Household debts and a corporate slowdown.
These were the culprits identified by Moody's that would cause South Korea's banking sector to suffer setbacks
in performance in the next few quarters.
"The operating environment for Korean banks will be weakened over the next 4-6 quarters as the industry faces a high level of household debts, falling property prices in metropolitan towns and a slowdown in construction and shipbuilding," said Choi Young-gil, the vice president and senior credit officer at Moody's.
South Korea has been grappling with high household indebtedness, which hit a record 922 trillion won or US$846.1 billion as of the end of September.
South Korean Banks' earnings were down by 39.2 percent on-year to 7.5 trillion won in the first nine months of the year.
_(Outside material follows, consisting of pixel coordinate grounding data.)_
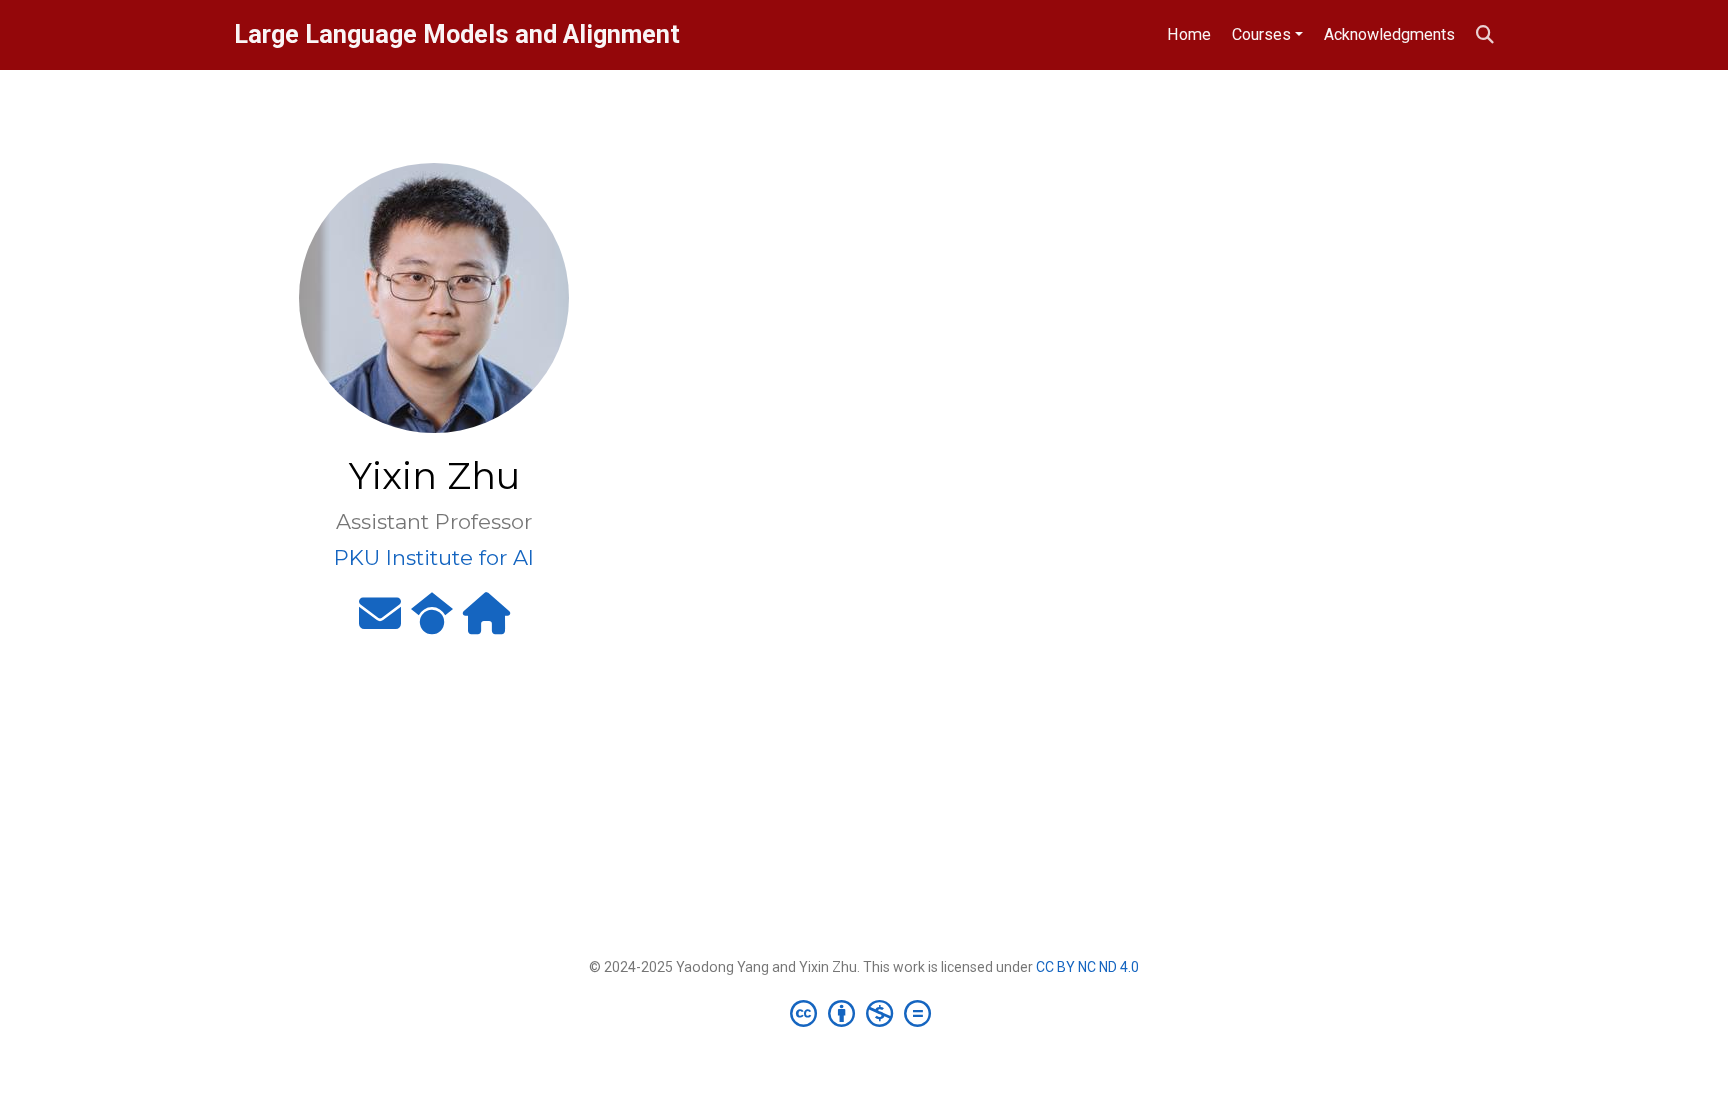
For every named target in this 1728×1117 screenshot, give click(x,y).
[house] (486, 622)
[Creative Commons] (864, 1013)
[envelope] (380, 622)
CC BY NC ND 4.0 (1087, 967)
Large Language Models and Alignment (457, 34)
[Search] (1485, 35)
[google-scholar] (432, 622)
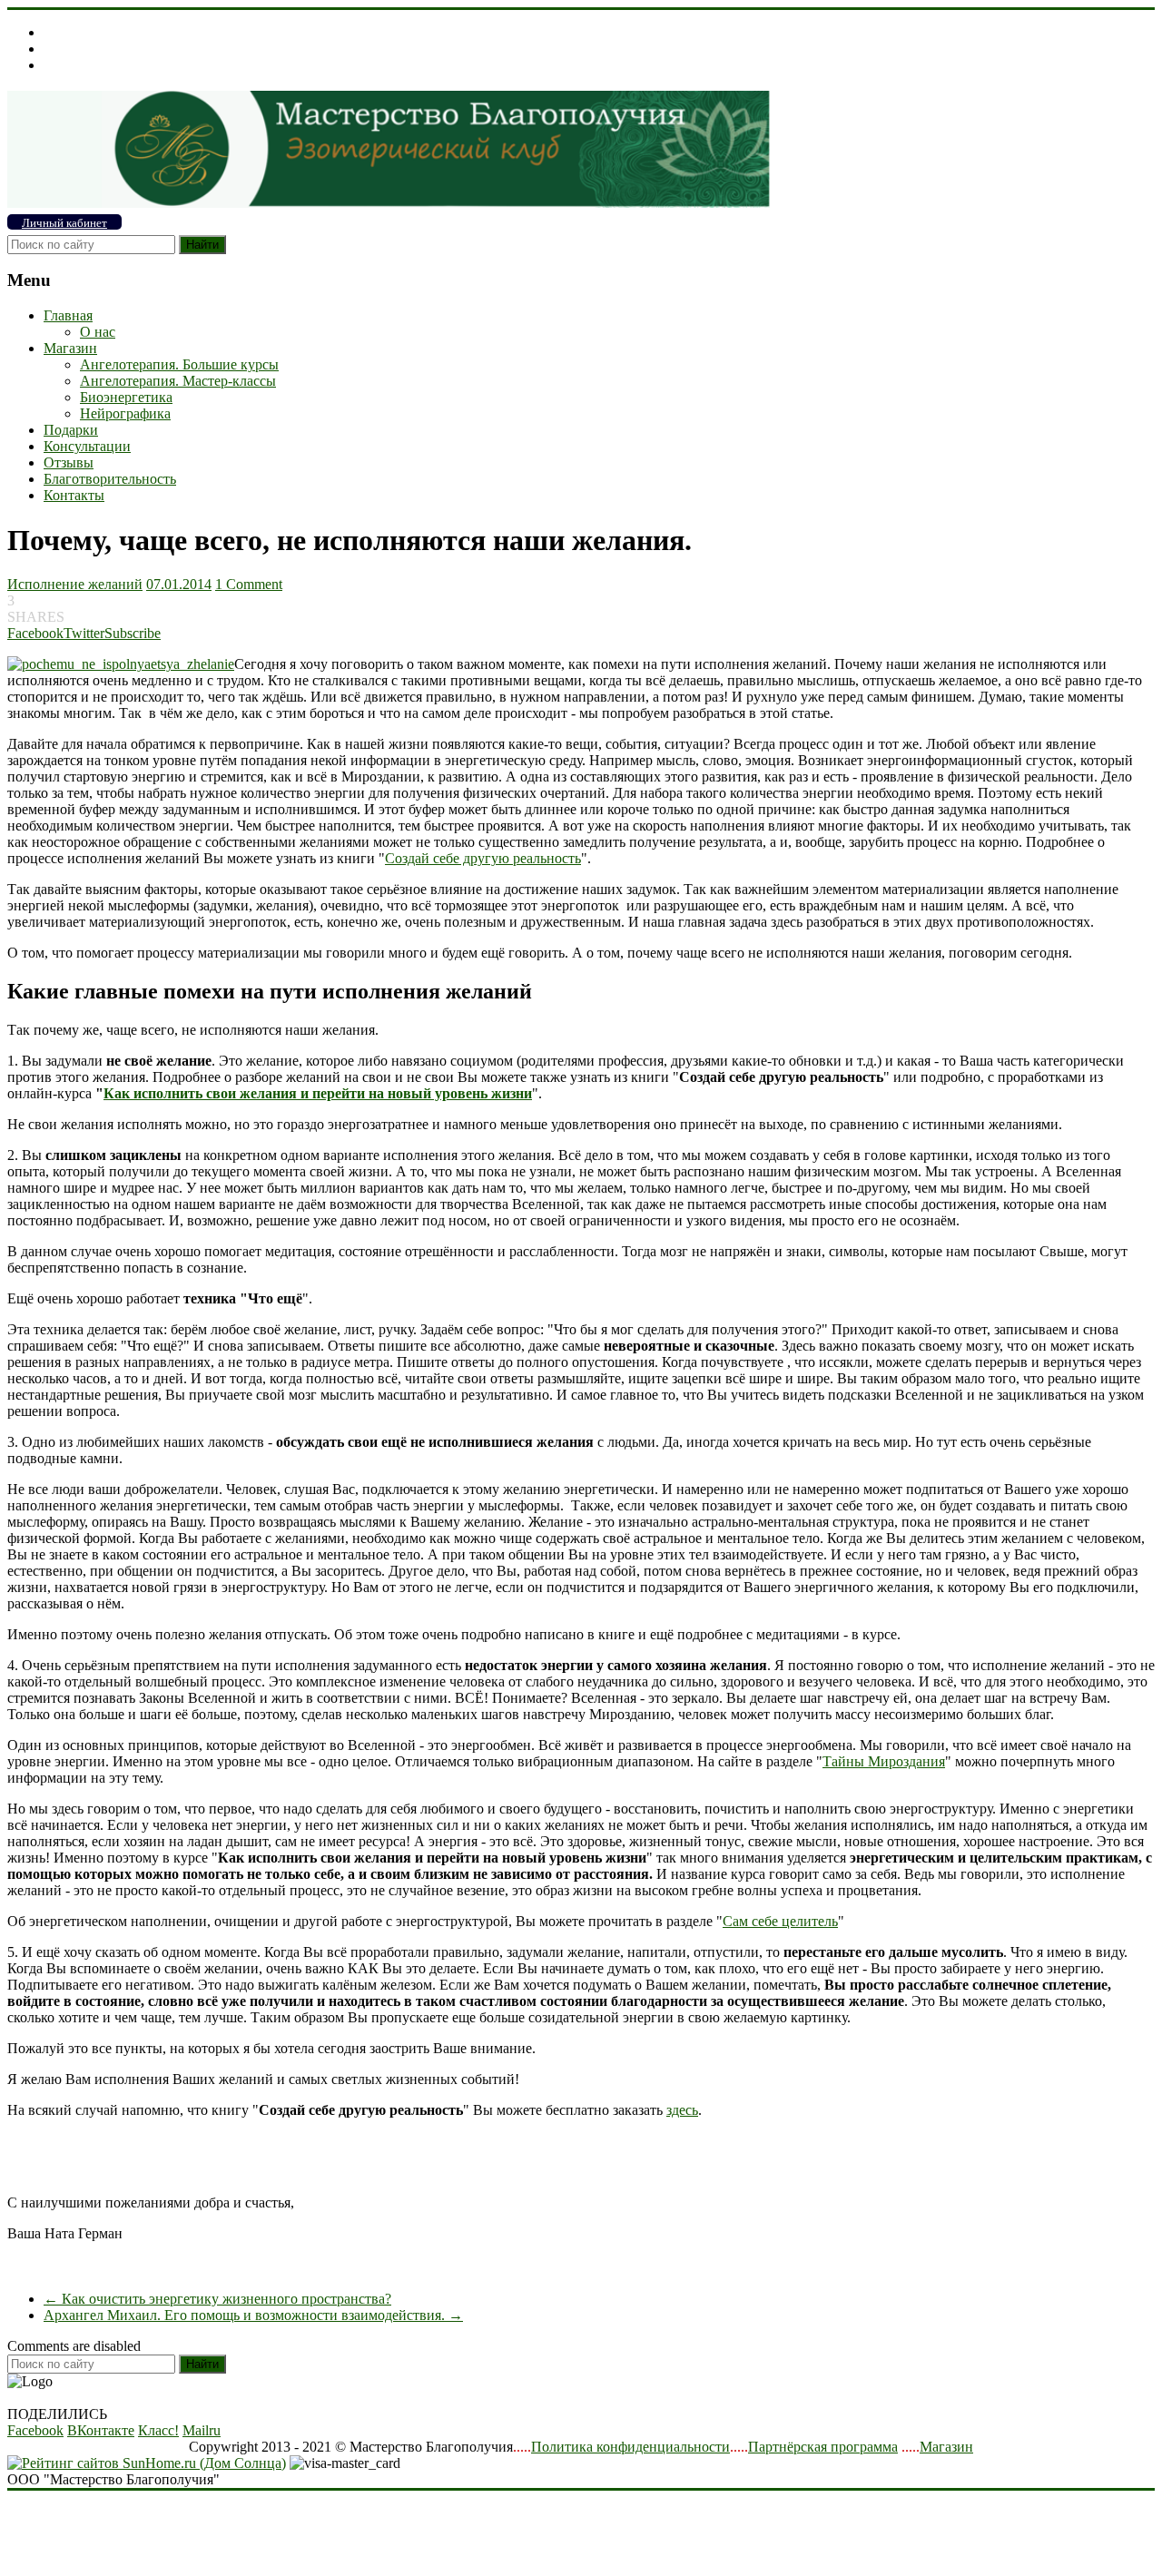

In 2011, local lenders logged a record yearly profit of 14.9 trillion won.
While noting that the overall outlook for the local banking system remains stable, Choi pointed out that banks can face a credit rating downgrade if conditions worsen.
"(If they show) net losses for two quarters, a bad debt ratio above 3 percent or a capital ratio falling below 10 percent, we will take actions," he added.
Currently, the non-performing loan ratio for banks here stands at an average 1.5 percent with the capital adequacy ratio at 11 percent.
Thomas Byrne, a Moody's senior vice president and regional credit officer, said, "(The country's) ratings outlook hinges on containing banks' funding vulnerability and contingent fiscal liabilities," adding the nation's outlook remains stable.
Moody's upgraded the sovereign rating on South Korea by one notch to "Aa3" in August, the fourth highest on the chart, citing strong fiscal fundamentals.